In this work, the Ti/Al Ohmic contact quality on n‐type gallium nitride (GaN) films has been studied as a function of different process parameters such as surface cleaning procedure, etching, thickness of the deposited layers or annealing conditions. GaN epilayers, with uniform doping concentration from 1 × 1016 to 5.8 × 1018 at./cm3 were grown on sapphire or silicon substrates using AlN and/or AlGaN buffer layers. Electrical characterizations were made using circular transfer length method (cTLM) patterns with a four‐probe equipment. Specific contact resistance (SCR) was then extracted from current–voltage (I–V) characteristics, for all the process conditions.
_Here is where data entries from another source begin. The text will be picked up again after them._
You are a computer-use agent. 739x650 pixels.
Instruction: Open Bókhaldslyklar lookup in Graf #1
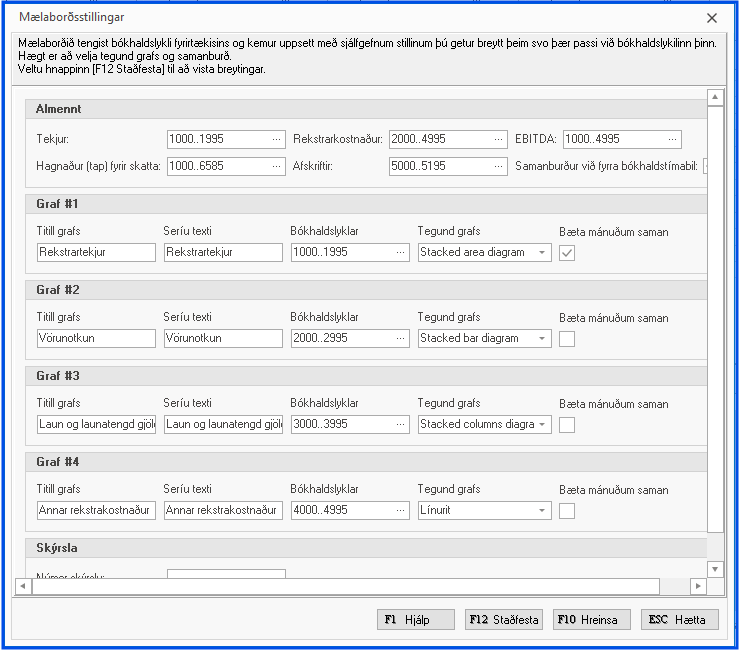tap(401, 253)
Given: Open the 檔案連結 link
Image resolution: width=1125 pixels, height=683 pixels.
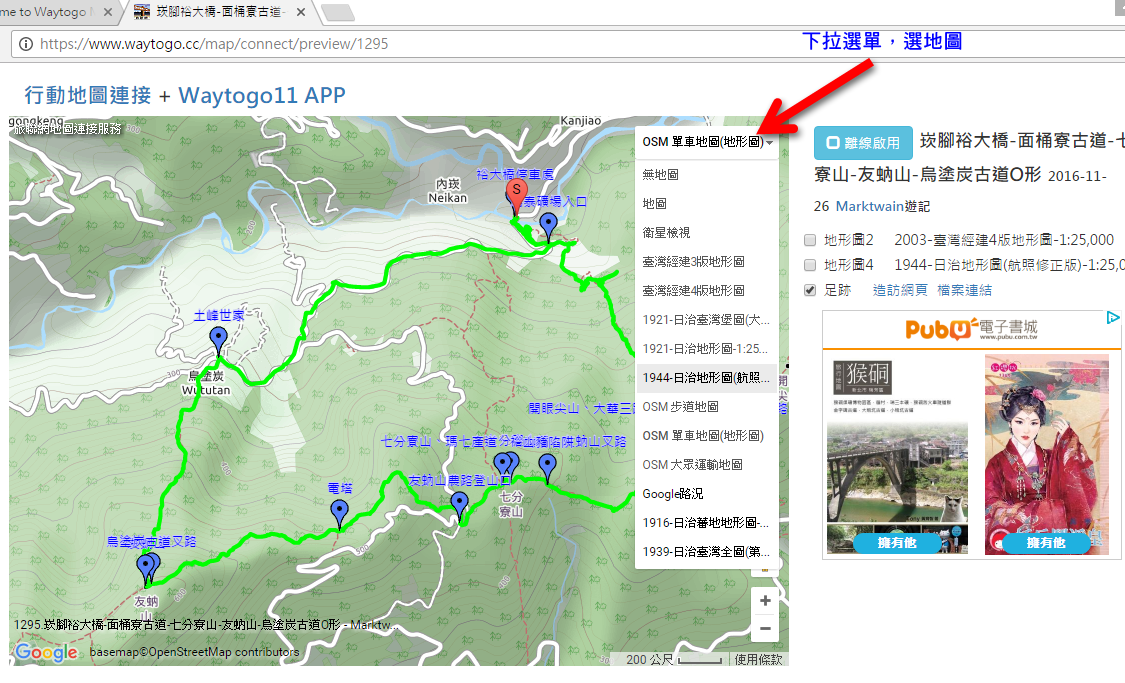Looking at the screenshot, I should coord(964,290).
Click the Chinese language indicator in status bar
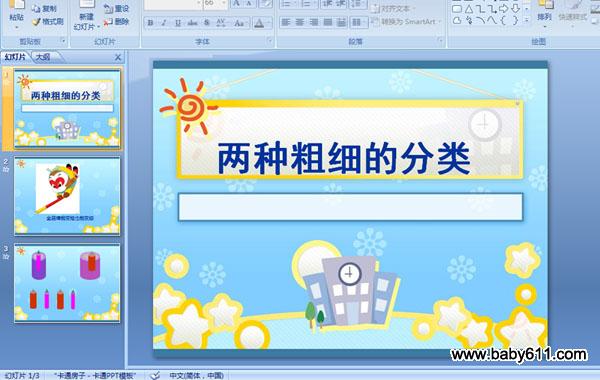The width and height of the screenshot is (600, 380). tap(196, 375)
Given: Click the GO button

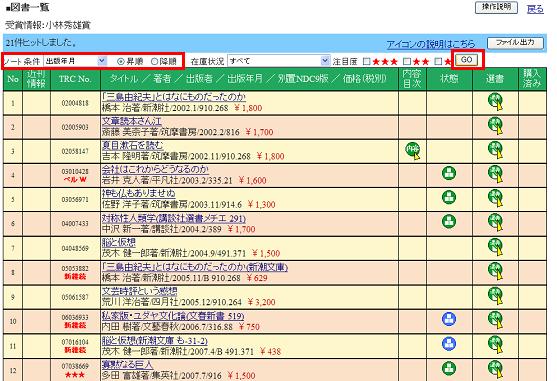Looking at the screenshot, I should [x=466, y=60].
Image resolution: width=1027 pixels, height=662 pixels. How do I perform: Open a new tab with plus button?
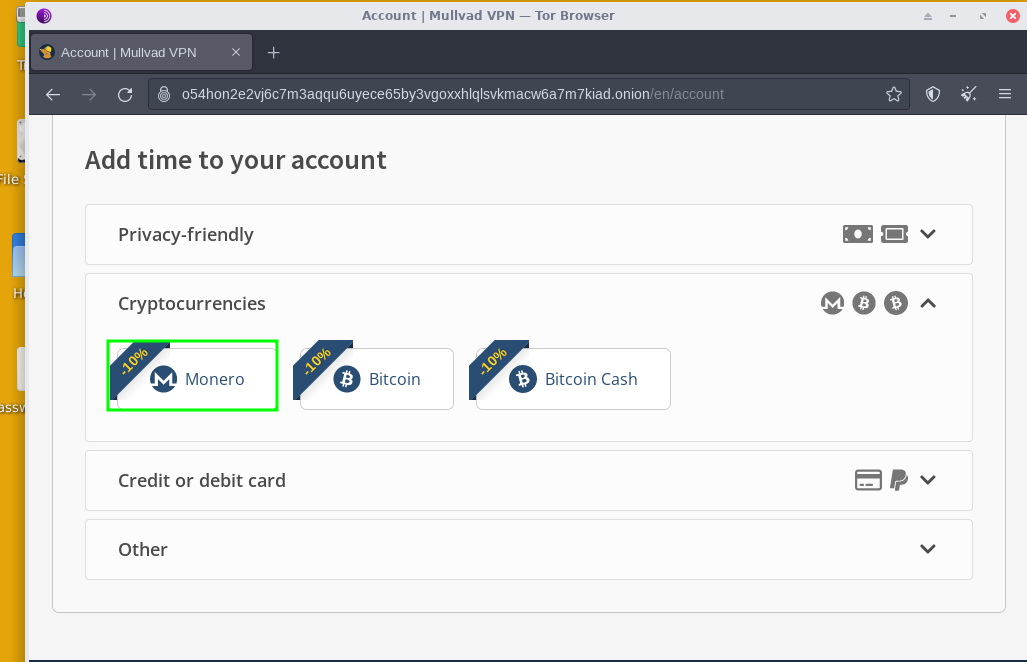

Contact structures depending on experiment parameters were studied by means of (scanning) transmission electronic microscopy (STEM‐TEM). Our results reveal that process parameters such as surface treatment have a lower impact than annealing temperature or metal thickness and annealing duration. Finally, SCR values of 1 × 10−6 Ω cm2 can be reproducibly achieved. Moreover, good Ohmic contacts have been obtained on etched surfaces or on low‐doped layers implanted with Si. This low value demonstrates a good Ohmic contact and this large parameter process window is of high interest for future device fabrication based on GaN (planar or mesa structures).